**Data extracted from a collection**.
- Opening Delimiter -
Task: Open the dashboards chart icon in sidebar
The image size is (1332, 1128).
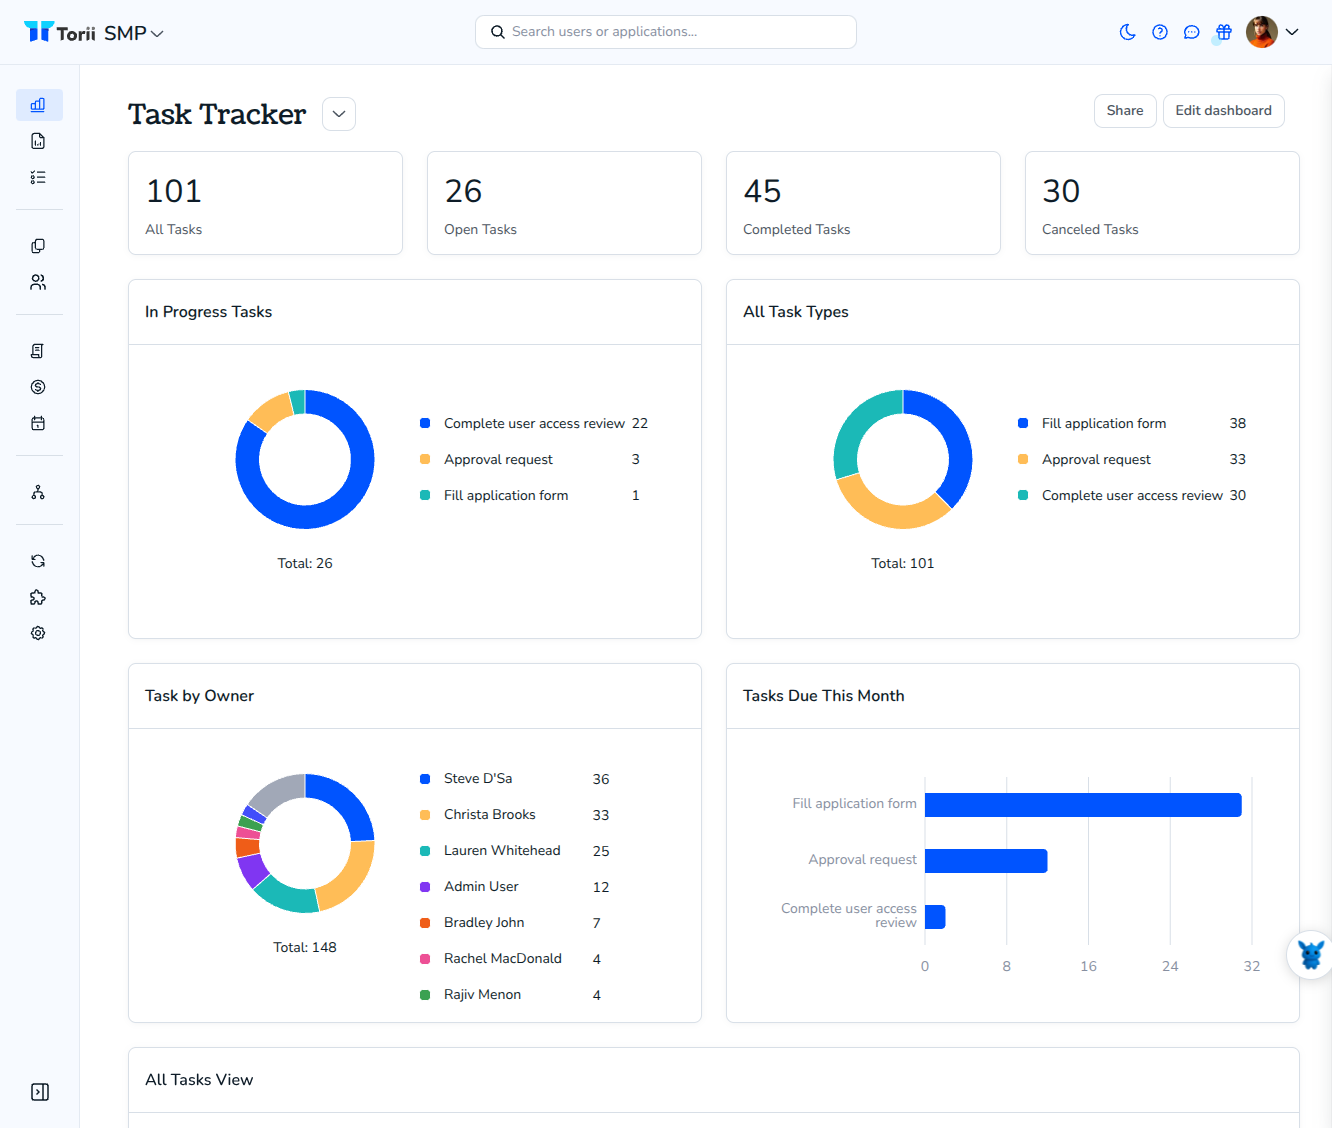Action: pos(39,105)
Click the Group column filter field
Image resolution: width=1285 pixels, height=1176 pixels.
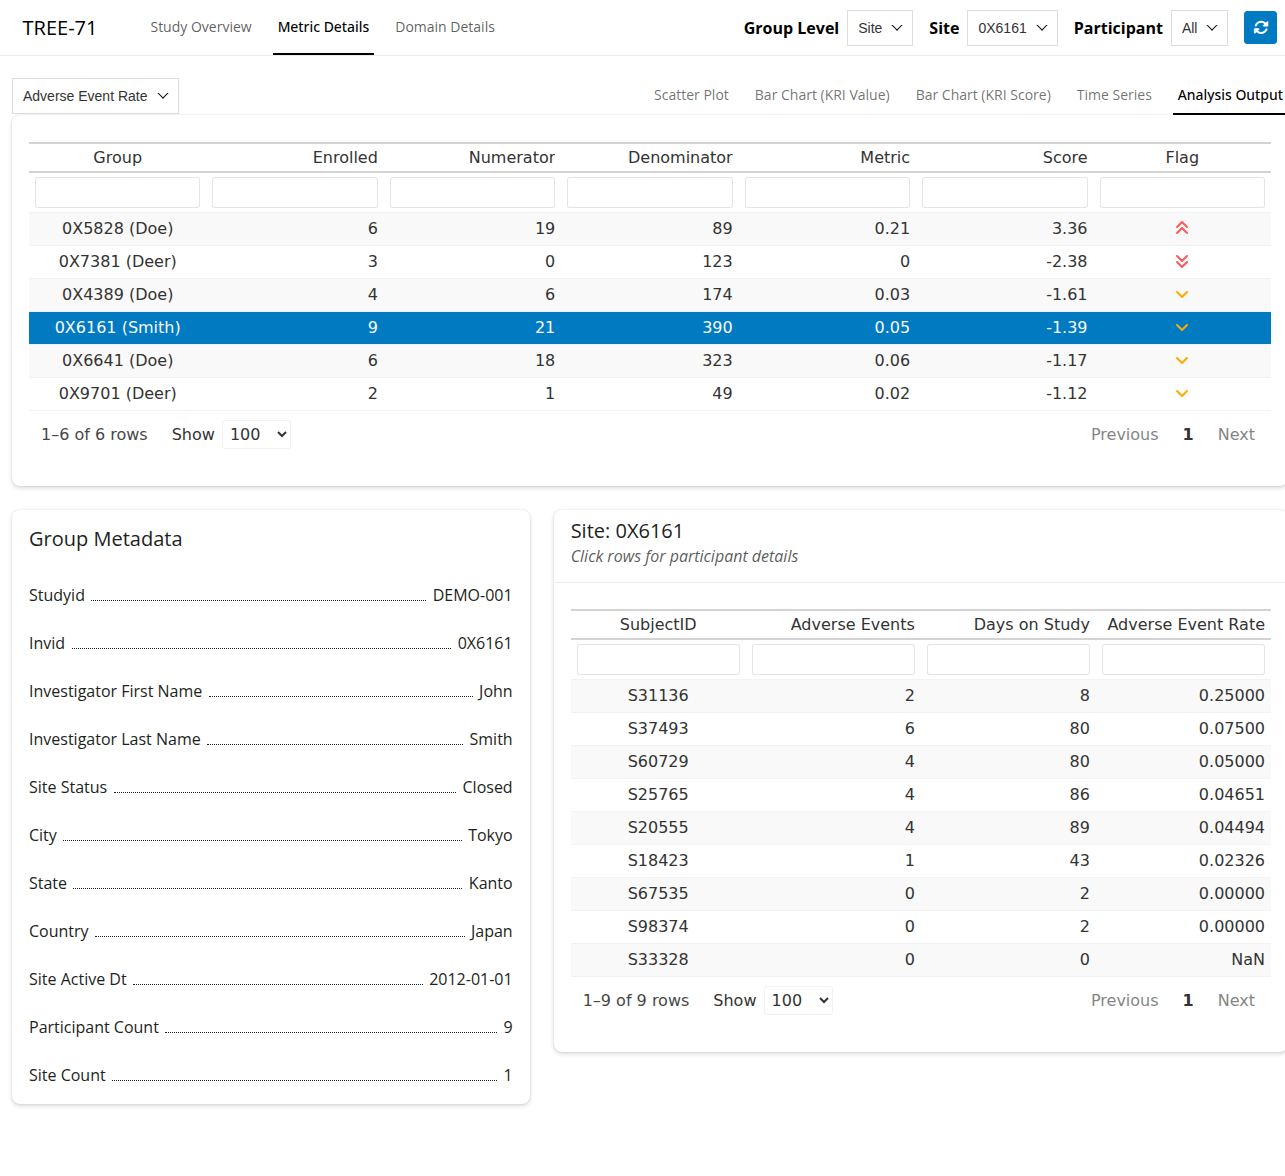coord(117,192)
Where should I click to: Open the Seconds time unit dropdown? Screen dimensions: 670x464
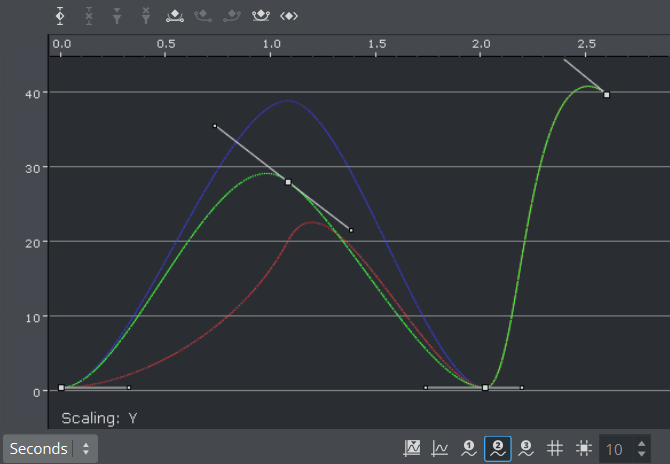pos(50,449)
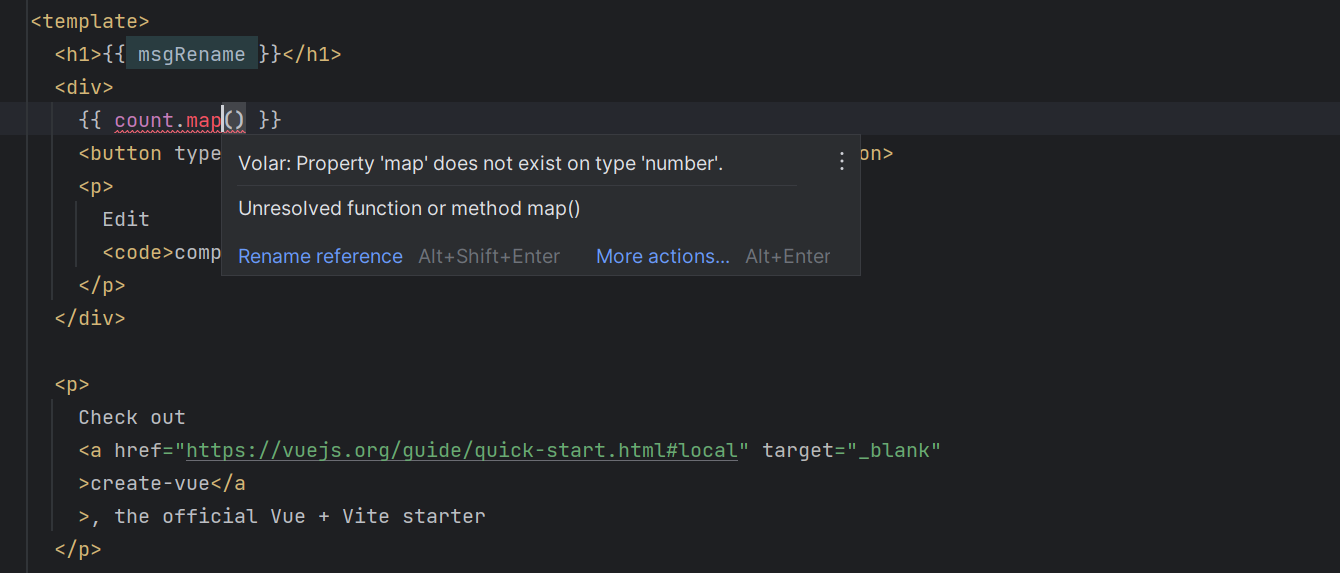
- Closing Delimiter -
**Problem to work on**. The records above should be repeated exactly, with every picture omitted.

**Task output**.
Task: Open the dashboards chart icon in sidebar
The image size is (1332, 1128).
Action: pos(39,105)
Click the Group column filter field
Image resolution: width=1285 pixels, height=1176 pixels.
coord(117,192)
Where should I click to: Open the Seconds time unit dropdown? Screen dimensions: 670x464
pos(50,449)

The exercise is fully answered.